We promote reason and tolerance in our communities and embrace a free and responsible search for truth and meaning. As members of a non-creedal religious tradition, we Unitarian Universalists are encouraged to discern our own beliefs about various spiritual topics. Our members hold wide-ranging opinions on topics like the afterlife, God, and scripture. What unites us is our acceptance of diverse spiritualities and our commitment to making the world a better place for everyone.
Unitarian Universalism is a non-creedal religion. Our churches are held together by Covenants that express our shared commitments and values.
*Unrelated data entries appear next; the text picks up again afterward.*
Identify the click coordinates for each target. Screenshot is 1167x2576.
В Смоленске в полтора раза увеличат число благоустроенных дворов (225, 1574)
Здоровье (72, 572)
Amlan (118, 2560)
Our church covenant is recited during our service each week and reminds us of the promises we make to one another:
Love is the doctrine of this church, the quest of truth is its sacrament, and service is its prayer. To dwell together in peace, to seek knowledge in freedom, to serve humanity in fellowship, to the end that all souls shall grow into harmony with the Divine—thus do we covenant with each other.
Our Seven Principles
The Seven Principles of the Unitarian Universalist Association (UUA) express the shared values that UUA member congregations affirm and promote. Many Unitarian Universalists find rich personal and theological meaning in these principles:
- The inherent worth and dignity of every person;
- Justice, equity and compassion in human relations;
- Acceptance of one another and encouragement to spiritual growth
in our congregations;
- A free and responsible search for truth and meaning;
- The right of conscience and the use of the democratic process
within our congregations and in society at large;
- The goal of world community with peace, liberty, and justice for all;
- Respect for the interdependent web of all existence of which we are a part.
Our Six Sources
Unitarian Universalism draws from many sources:
- Direct experience of that transcending mystery and wonder, affirmed in all cultures, which moves us to a renewal of the spirit and an openness to the forces which create and uphold life;
- Words and deeds of prophetic women and men which challenge us to confront powers and structures of evil with justice, compassion, and the transforming power of love;
- Wisdom from the world’s religions which inspires us in our ethical and spiritual life;
- Jewish and Christian teachings which call us to respond to God’s love by loving our neighbors as ourselves;
- Humanist teachings which counsel us to heed the guidance of reason and the results of science, and warn us against idolatries of the mind and spirit;
- Spiritual teachings of earth-centered traditions which celebrate the sacred circle of life and instruct us to live in harmony with the rhythms of nature.
These principles and sources of faith are the backbone of our religious community.